▶ Work instructions:
In the records below, find the line containing "Single (Au:S) (227, 1341)" and the line containing "Accessibility (173, 2453)"; please repeat exactly the lines from one to the other, both included, and nothing more.

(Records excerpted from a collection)
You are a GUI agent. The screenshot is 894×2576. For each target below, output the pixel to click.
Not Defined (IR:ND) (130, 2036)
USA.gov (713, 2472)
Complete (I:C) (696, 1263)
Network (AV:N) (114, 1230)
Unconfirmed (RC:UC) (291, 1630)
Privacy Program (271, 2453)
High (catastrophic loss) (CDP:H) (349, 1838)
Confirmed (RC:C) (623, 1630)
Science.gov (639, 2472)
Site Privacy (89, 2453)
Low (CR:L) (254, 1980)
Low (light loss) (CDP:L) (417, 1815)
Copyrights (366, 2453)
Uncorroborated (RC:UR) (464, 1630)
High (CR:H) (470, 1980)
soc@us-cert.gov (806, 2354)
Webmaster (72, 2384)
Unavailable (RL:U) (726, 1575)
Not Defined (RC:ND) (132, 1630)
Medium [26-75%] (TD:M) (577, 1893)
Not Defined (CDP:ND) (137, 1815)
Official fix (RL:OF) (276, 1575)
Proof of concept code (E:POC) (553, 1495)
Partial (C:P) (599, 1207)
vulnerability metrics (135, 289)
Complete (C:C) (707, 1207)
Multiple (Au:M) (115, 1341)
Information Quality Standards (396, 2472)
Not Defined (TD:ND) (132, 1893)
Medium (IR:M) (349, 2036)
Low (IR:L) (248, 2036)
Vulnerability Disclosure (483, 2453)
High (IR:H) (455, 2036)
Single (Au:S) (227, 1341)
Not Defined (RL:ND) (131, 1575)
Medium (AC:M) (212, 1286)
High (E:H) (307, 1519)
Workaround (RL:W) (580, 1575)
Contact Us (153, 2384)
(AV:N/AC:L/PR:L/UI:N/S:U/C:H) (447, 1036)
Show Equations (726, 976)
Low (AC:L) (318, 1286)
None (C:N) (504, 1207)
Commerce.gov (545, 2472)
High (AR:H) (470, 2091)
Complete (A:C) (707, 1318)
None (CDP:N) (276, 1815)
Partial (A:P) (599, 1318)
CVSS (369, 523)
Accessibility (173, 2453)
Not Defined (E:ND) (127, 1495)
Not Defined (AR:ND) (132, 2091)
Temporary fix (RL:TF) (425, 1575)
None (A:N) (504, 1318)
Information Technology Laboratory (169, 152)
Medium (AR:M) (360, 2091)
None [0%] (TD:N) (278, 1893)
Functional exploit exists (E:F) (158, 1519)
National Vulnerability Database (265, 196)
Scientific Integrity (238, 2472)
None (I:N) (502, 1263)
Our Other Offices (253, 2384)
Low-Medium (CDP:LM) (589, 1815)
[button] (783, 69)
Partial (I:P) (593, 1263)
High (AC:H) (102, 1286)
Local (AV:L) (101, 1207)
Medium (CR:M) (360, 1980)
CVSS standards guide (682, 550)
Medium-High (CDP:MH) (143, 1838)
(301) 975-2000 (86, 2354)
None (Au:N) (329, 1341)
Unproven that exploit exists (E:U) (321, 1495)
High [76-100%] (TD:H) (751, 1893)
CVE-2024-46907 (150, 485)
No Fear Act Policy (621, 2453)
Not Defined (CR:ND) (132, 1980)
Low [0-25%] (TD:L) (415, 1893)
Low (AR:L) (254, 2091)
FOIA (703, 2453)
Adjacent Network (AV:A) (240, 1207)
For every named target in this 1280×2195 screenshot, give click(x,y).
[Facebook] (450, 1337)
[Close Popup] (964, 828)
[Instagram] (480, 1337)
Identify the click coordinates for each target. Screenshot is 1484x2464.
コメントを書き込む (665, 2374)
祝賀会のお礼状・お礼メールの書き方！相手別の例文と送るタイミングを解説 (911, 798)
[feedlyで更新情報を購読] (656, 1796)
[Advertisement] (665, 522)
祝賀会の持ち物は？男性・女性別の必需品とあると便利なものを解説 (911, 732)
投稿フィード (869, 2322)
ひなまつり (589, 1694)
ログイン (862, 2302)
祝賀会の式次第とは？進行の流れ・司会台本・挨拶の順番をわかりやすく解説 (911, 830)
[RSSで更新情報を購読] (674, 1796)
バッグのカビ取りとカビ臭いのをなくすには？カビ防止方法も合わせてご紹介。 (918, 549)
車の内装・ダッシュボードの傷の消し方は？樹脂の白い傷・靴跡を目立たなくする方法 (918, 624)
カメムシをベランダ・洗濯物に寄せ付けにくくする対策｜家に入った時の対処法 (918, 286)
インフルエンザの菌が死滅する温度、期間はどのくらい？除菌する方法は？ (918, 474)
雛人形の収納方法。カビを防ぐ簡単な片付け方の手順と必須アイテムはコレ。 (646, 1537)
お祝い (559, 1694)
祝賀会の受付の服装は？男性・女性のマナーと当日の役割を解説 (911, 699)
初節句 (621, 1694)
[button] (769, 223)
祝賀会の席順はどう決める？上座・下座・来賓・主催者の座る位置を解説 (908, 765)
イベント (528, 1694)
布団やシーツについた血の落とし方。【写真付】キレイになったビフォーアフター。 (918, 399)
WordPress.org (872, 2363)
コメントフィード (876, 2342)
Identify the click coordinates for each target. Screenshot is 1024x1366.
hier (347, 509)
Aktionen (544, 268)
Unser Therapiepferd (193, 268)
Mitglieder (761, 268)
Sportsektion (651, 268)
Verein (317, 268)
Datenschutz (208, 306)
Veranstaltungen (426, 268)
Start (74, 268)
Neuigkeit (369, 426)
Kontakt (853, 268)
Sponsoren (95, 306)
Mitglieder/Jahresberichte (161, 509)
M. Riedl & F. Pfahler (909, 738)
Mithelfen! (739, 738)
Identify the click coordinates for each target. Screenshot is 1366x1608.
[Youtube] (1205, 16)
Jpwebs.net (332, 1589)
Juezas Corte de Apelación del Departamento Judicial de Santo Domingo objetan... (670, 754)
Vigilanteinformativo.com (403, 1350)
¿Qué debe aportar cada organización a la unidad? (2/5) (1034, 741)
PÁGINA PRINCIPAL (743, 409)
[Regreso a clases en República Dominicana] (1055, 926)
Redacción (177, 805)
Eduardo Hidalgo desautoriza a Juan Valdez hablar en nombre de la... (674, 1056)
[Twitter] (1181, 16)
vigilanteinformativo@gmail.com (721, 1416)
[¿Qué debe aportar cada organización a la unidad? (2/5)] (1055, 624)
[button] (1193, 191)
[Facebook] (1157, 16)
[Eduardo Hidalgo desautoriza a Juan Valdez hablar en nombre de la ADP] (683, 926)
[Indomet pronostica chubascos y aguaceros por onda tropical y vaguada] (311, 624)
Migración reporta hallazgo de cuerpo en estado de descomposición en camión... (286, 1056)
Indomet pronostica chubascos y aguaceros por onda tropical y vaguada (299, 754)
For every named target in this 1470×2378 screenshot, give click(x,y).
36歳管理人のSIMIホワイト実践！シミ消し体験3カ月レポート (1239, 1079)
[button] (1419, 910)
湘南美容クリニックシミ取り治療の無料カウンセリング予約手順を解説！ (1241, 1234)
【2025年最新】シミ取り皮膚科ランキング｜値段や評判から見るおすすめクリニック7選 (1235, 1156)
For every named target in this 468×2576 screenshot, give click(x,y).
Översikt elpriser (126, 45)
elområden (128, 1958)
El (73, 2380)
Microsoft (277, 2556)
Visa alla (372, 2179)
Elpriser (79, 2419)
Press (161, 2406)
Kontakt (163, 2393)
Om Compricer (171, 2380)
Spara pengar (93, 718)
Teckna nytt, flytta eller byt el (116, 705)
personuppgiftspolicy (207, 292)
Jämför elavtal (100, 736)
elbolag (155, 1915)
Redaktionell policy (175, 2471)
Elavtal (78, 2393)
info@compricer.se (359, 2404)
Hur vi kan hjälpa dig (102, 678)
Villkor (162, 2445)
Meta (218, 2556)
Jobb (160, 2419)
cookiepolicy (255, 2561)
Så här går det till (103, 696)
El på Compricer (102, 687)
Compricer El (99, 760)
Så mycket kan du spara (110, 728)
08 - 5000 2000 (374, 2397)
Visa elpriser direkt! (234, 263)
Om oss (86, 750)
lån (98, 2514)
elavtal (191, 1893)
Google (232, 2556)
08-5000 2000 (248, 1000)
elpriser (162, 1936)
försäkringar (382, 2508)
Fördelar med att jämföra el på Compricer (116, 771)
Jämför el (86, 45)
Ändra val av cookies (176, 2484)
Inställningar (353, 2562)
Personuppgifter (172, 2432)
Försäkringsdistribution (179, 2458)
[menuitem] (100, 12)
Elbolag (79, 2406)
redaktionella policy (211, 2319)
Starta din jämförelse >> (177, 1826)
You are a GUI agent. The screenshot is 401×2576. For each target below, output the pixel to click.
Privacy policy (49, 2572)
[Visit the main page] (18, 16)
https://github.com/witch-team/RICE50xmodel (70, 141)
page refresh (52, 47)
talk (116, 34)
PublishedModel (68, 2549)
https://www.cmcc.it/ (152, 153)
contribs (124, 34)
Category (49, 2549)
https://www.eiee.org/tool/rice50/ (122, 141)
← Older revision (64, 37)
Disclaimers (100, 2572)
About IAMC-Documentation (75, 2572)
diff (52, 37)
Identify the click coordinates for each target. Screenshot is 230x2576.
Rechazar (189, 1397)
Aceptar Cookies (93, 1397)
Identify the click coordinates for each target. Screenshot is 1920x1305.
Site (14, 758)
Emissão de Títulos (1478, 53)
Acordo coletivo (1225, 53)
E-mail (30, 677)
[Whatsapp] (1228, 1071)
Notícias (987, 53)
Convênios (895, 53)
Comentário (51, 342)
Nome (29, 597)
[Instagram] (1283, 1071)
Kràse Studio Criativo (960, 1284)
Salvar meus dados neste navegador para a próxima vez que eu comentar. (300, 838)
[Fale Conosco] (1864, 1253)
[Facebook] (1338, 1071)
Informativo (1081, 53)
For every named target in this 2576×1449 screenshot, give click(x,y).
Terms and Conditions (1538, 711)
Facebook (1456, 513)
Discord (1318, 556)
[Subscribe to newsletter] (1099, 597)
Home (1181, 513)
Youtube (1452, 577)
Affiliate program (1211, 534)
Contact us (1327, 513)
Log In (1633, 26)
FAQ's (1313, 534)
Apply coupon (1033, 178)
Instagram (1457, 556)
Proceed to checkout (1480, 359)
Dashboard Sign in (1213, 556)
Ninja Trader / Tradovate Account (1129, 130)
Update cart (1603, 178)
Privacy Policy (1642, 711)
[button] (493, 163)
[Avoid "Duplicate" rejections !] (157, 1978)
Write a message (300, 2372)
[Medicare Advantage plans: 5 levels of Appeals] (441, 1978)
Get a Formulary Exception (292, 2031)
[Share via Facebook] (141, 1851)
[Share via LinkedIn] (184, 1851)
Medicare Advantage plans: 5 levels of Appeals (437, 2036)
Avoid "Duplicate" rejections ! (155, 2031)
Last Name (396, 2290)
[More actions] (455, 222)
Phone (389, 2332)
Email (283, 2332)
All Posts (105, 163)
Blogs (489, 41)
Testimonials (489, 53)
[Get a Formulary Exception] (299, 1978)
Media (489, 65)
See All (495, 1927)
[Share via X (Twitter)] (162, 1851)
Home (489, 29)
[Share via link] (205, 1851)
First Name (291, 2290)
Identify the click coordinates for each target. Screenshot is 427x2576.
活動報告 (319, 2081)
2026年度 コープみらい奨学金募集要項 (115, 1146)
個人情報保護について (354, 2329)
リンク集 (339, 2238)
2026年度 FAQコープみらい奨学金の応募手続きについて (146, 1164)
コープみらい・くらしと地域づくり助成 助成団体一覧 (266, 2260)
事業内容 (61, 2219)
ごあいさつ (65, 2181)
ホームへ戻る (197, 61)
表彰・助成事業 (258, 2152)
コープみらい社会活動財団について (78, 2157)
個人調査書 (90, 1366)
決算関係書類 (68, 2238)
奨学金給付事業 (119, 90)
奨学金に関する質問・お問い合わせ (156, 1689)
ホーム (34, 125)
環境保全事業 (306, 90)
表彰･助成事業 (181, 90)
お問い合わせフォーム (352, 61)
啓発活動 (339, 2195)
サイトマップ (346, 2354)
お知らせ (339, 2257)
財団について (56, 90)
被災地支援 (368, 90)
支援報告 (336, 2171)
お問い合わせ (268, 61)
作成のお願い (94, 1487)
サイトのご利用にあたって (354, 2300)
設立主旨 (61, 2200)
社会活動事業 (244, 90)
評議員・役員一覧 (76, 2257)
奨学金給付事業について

▶ Exercise answer:
Single (Au:S) (227, 1341)
Not Defined (RL:ND) (131, 1575)
Medium (AC:M) (212, 1286)
High (E:H) (307, 1519)
Workaround (RL:W) (580, 1575)
Contact Us (153, 2384)
(AV:N/AC:L/PR:L/UI:N/S:U/C:H) (447, 1036)
Show Equations (726, 976)
Low (AC:L) (318, 1286)
None (C:N) (504, 1207)
Commerce.gov (545, 2472)
High (AR:H) (470, 2091)
Complete (A:C) (707, 1318)
None (CDP:N) (276, 1815)
Partial (A:P) (599, 1318)
CVSS (369, 523)
Accessibility (173, 2453)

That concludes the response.